THE NEW MAXXI DESIGN COLLECTION
by MAXXI NATIONAL MUSEUM OF 21ST CENTURY ART
- Designer: Objects of Common Interest, Kostas Lambridis, Stef Fusani, Maximilian Marchesani, Architetti Artigiani Anonimi, Annarita Aversa
- Website: www.maxxi.art
- IG: @museomaxxi
MAXXI, the National Museum of 21st Centurt Arts in Rome, Italy, launches its Design Collection, with an international preview at Alcova MIAMI. The vision behind this new Design Collection will be presented by Lorenza Baroncelli, Director of MAXXI’s Architecture Department during a talk with Joseph Grima, cofounder of Alcova, together with Eleni Petaloti (Objects of Common Interest), Kostas Lambridis and Stefano Fusani, all of whose work has been recently acquired by the Museum (5 December 2023 at 5 PM, 770 Biscayne Boulevard, Miami FL).
MAXXI is the first National museum in Italy dedicated to contemporary creativity.
Designed by Zaha Hadid, it is a great architectural work conceived as a modern roman forum: it produces and hosts exhibitions of art, architecture, design and photography, as well as lectures and talks with artists, architects and leading figures of our time.
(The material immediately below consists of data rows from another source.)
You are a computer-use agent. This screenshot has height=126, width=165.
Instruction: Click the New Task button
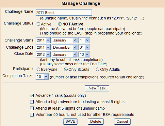(97, 88)
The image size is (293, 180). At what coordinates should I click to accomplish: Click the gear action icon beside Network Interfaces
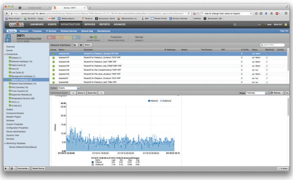(75, 45)
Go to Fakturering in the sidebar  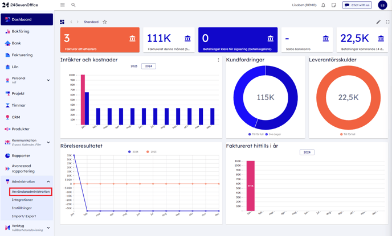22,55
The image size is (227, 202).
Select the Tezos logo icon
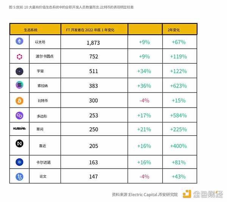pyautogui.click(x=19, y=176)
Two souls coexist in it, as represented by the Art and the Architecture Departments. In 2023, with the appointment of Lorenza Baroncelli as Director of MAXXI Architettura, MAXXI has started a more structured reflection on design, both historical and contemporary. This aims to devise specific exhibition projects dedicated to past masters and at the same time establish a Design Collection which reflects contemporary design. The concept behind the new MAXXI Design Collection is a deep reflection on what design has become today. The Collection will be as diversified as the fields in which the discipline expresses itself: from industrial design to material research, from immaterial design to anonymous design, up to the more experimental collectible design, made up of unique pieces or limited editions that closely resemble the art world. The selection of authors and works will be guided by both a temporal factor, since only works produced before 2000 will be acquired, and a spatial factor, not intended as a geographical matter, but instead as a strong relationship with Italian culture, that will be favored.